Did you like learning how the stomach always stays acid, while the intestines stay basic?

“I don’t remember.”

Did you study pH?

“I forget.”

Do you remember how pH indicators work? How they change colors?

“I forget.”

Clearly her application to the exchange program was false advertising. And False Advertising has been the start of many wars. 

Plus, her constant phrasing of “I forget,” and “I don’t remember” implies that she once knew, which I was starting to doubt.  I’d feel more comfortable if she said, “I don’t know.”

Of course I couldn’t say any of this to her.  That would start a war. 

She huffed off to her room.  “I’m going to study.”  Actually, I could hear – she turned on Youtube.

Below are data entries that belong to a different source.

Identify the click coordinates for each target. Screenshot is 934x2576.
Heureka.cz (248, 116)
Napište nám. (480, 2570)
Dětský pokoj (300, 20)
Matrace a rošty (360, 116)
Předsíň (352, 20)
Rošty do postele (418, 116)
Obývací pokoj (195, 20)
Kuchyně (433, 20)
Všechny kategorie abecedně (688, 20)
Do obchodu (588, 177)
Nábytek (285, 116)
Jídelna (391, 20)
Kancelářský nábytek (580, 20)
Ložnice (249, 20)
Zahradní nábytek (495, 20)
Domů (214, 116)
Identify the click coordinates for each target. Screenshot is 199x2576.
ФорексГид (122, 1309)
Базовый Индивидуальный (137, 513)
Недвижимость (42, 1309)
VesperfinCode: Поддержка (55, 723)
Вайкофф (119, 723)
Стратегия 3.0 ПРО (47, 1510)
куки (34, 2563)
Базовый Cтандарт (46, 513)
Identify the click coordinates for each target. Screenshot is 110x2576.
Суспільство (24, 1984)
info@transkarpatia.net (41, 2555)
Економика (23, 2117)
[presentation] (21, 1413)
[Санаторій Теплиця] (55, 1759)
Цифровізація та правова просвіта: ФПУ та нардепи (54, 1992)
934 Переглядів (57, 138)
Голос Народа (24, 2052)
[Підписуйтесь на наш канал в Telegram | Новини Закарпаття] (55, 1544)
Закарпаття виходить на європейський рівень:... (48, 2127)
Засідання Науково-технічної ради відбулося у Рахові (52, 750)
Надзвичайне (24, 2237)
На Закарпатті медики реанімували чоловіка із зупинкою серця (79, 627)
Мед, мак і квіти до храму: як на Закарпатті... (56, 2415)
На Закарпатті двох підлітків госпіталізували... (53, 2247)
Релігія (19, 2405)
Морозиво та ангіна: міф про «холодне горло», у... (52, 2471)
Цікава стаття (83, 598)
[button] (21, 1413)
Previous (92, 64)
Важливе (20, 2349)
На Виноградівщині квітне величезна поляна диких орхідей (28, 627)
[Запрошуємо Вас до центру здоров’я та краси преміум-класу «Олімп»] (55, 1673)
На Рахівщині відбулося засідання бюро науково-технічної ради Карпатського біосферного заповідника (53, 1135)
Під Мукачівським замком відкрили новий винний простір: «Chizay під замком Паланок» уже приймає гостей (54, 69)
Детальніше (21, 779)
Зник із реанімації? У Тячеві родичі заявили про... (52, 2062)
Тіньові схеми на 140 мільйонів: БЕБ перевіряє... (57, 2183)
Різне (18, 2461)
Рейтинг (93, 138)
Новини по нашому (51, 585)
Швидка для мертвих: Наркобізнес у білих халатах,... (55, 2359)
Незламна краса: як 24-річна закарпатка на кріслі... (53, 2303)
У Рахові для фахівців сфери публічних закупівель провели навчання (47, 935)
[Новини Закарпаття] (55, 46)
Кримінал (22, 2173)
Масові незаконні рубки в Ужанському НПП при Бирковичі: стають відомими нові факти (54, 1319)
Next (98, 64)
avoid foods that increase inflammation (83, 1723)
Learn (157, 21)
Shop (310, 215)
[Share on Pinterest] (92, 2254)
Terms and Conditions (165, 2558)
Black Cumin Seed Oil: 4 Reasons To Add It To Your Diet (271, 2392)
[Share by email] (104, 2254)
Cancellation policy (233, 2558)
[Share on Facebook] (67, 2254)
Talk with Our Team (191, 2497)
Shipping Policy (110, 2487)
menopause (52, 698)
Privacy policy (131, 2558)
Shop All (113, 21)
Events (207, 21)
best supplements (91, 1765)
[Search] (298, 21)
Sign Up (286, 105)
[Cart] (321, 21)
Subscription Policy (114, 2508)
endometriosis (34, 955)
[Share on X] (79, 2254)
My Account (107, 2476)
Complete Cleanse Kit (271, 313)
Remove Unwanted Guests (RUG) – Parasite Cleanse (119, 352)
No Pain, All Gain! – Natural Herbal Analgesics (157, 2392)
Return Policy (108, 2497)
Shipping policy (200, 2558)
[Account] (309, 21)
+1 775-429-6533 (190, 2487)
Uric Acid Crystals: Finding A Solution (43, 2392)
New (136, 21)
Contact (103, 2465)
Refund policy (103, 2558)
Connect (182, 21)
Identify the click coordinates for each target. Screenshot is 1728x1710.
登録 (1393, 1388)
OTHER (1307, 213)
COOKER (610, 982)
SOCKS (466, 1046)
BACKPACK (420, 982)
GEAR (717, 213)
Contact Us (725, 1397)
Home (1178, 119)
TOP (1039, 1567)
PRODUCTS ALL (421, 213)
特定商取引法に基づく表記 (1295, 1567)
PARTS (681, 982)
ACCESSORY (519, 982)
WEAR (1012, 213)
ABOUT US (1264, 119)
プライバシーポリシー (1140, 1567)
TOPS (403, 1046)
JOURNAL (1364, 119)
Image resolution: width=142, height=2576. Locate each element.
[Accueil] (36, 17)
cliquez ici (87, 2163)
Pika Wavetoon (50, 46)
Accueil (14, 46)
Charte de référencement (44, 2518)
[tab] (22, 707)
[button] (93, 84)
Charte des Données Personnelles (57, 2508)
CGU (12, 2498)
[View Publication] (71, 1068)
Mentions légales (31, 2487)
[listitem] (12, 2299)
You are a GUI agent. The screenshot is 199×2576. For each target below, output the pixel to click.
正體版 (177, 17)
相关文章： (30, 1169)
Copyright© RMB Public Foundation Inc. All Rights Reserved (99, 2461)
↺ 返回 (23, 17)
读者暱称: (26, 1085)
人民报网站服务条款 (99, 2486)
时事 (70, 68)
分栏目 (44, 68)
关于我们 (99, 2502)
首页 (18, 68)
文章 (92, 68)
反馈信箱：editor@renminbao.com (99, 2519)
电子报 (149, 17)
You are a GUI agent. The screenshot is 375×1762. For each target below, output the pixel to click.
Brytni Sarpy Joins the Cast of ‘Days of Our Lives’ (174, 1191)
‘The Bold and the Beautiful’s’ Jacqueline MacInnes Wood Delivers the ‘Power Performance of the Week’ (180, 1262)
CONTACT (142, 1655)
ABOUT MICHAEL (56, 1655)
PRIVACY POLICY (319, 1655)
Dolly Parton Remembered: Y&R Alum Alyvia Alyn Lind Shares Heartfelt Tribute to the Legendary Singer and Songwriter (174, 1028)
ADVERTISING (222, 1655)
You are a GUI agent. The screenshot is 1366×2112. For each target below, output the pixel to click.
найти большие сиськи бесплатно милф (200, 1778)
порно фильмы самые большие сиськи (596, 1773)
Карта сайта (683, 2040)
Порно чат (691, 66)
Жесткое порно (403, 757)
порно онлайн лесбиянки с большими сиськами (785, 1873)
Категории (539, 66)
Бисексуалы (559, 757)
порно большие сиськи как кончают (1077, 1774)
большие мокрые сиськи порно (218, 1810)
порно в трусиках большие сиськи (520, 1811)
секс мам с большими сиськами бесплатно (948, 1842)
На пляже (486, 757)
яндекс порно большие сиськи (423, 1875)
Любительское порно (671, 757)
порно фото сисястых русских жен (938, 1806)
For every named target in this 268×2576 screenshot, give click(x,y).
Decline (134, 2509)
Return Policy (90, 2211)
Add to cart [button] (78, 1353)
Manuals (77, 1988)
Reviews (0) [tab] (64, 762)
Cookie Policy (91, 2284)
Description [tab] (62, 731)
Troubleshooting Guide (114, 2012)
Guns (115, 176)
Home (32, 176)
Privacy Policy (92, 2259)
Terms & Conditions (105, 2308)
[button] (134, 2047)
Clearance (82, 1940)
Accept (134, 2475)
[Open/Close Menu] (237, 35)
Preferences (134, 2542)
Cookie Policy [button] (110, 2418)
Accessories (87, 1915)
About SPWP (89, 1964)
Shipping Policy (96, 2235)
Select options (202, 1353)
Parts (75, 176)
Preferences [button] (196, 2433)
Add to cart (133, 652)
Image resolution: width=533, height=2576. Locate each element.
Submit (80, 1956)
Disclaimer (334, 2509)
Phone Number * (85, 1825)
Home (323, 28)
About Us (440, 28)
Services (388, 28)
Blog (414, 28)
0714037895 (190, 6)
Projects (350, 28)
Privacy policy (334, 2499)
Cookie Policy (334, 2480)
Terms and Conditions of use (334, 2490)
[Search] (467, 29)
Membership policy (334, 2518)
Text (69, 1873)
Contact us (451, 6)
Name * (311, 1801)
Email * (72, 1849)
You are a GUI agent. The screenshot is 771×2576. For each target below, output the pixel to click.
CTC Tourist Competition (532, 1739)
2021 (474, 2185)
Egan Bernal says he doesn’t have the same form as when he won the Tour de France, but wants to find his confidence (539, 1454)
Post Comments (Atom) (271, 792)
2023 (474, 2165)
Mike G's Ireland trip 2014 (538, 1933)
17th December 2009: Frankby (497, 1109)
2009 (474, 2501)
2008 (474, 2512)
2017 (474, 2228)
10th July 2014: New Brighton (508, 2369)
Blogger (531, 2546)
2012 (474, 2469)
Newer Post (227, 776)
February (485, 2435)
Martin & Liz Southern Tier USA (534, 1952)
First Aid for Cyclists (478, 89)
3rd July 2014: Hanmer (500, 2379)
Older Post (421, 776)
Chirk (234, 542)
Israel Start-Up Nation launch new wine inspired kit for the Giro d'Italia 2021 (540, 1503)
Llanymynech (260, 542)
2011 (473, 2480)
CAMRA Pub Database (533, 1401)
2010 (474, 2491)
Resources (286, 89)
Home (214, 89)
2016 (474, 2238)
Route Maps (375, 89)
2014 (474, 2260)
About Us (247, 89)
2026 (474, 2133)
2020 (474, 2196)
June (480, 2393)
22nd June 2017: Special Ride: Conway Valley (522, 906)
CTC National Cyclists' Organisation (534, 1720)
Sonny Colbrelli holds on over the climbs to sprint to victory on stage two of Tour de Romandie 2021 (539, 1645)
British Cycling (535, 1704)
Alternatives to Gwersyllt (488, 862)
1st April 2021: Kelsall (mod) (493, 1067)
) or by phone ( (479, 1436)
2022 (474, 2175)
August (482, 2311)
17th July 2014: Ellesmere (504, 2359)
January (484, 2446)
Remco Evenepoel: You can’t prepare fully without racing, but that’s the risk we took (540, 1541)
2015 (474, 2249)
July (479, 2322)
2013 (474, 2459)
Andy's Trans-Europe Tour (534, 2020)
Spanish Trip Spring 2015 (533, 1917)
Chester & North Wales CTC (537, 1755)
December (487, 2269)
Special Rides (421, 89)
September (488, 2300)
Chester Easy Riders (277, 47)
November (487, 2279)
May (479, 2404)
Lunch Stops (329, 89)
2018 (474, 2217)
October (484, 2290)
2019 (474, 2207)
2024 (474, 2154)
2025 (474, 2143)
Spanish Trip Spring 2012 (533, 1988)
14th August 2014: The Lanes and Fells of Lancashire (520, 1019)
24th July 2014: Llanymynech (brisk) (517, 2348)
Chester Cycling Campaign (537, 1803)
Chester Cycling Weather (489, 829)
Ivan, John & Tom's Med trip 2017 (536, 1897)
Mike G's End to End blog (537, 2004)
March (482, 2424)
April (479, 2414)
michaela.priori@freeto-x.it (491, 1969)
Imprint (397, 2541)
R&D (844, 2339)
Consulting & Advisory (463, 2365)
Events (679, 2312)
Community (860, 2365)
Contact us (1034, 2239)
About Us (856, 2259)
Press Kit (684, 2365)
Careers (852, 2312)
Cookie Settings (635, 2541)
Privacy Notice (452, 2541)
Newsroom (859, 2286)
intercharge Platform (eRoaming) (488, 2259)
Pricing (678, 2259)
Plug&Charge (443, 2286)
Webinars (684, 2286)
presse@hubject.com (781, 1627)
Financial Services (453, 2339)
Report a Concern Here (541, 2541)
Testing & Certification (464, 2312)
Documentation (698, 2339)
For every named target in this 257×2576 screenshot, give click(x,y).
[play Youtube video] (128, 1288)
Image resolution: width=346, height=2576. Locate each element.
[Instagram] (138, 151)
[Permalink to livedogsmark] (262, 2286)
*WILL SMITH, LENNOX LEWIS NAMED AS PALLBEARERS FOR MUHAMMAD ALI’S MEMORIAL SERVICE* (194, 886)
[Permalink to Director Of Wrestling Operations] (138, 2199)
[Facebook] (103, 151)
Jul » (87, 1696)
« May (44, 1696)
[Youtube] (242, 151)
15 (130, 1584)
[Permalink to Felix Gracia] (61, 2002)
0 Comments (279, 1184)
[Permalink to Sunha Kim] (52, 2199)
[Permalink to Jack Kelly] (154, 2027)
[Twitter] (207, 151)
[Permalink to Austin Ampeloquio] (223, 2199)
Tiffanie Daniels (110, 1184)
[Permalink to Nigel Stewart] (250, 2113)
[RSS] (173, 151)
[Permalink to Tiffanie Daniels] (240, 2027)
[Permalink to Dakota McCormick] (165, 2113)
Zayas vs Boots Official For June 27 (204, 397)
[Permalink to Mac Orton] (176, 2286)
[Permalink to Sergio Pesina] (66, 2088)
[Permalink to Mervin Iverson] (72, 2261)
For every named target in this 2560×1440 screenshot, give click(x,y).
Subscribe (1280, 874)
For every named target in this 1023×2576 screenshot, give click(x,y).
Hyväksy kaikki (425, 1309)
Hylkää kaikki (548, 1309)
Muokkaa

The next night, I had to call her twice to dinner. The second time I called her, she asked if we would hold dinner for half an hour.  No!  It’s warm. It’s on the table. 

Battle on!

About 10 minutes later, she came to dinner.  Sort of a pyrrhic victory.   Dinner was now cold. I popped it into the microwave while blocking her exit from the dining room.

When I brought out the meal again, she complained. “Is this all you’re serving? At home, dinner is soup, appetizers, main dish, fruit compote and dessert.”

The next day she didn’t show up for breakfast. I reminded her that she had agreed to eat two meals a day with us.  She said, “You didn’t call me.”  I reminded her we had an agreed time.  A time she had selected.

I told her that in our culture, being late to meals or skipping meals is an insult.

She said, “I know that.”

In subsequent days, she missed 5 breakfasts and 2 dinners.  I reminded her that she had signed an agreement.  She said, “It is excusable.”  I said, “No excuses.”

She missed breakfast again the next day.

I contacted American Councils.  I have asked them to remove her from my home.  They said it is difficult to find a new host for her at this time of year.

So, rather than peace, I now have battles on two fronts.  I have a hostile teenager whom I must feed and entertain. And I have a bureaucracy that I must convince to remove this teenager from my home.  I feel like I’m being held hostage and paying ransom at the same time.


  1. Do you have to feed her? If she gets hungry enough she might come down for meals.

  2. Yes, I have to feed her 3 meals a day. That's part of my agreement with American Councils. I also have to entertain her. This is one expensive brat. Also, she stockpiles candy. I feel honor-bound to get some real food into her.